To maintain and enhance GCA’s secure operating environment, a secure Website nearly immune to compromise was established in September 2016 and the DMARC micro-site was established in October 2016. Both Websites were created using WordPress in order to allow content creators the ability to modify text on the sites with ease.
How McScrapy Works
The foundation is a scraping tool that attempts to scrape every piece of a website to be as functional as possible as a static clone, removing potential security issues of third-party services or unnecessary requests. HTML pages are scanned for URLs embedded in element attributes thoroughly including but not limited to: element href attributes, img element src attributes, contents of style tags, and inline styles. If any CSS files are found, their contents are also scanned for potential resources. As they’re found, resources (JS, CSS, images, PDFs, etc.) are downloaded from those URLs and saved relative to the path portion of the URL mimicking the original structure of the website being scraped.
McScrapy includes the ability to debug a scrape, cache files as they’re saved, ignore a website’s robots.txt restrictions, specify a maximum recursive depth to scan HTML pages, and scrape using a specific user agent. These features can be used in any combination, for example, to reduce scan times, acquire more resources, and scrape mobile sites.
A preview function is available to test the functionality of the scraped website to check for completion and general asset availability once the scrape has finished. Using a generic file server, the preview function is able to host a now static clone of the original website including dynamic routing of HTML pages.
To build the application simply run
make in the root directory. Alternatively run:
go build -o bin/mcscrapy github.com/GlobalCyberAlliance.org/McScrapy/cmd/mcscrapy
To scrape a website run
mcscrapy scrape [domain]
--cache Specify where requests are caches as files.
--debug Output of debug logs.
--ignore-robots Ignore restrictions set by a host's robots.txt file.
--max-depth Set the max depth of recursion of visited URLs. Leave blank to allow all.

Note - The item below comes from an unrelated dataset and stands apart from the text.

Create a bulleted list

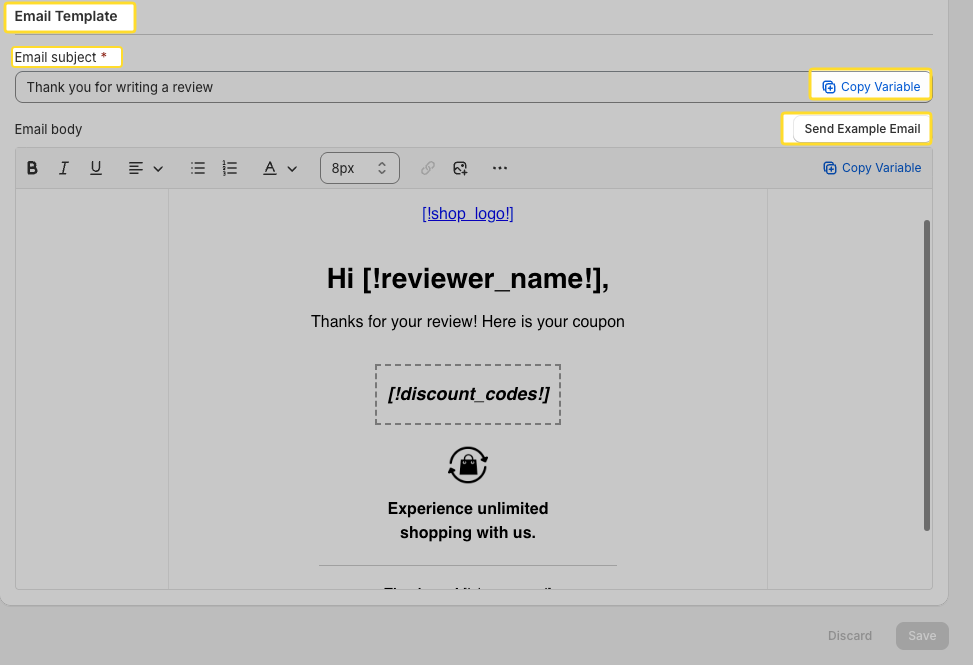coord(197,167)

--output-dir Output scraped websites to a specific directory.
--user-agent Set the user agent used by the scraper.
--verbose Verbose output of logs.
Preview a scraped website with a built in web server. Paths ending in
/ or without a file extension default to serving the path as an HTML file.
mcscrapy preview [path_to_site_directory]
--address Set the address of the preview. Default:
--port Set the port of the preview. Default:
This repository is licensed under the Apache License version 2.0.
Some of the project's dependencies may be under different licenses.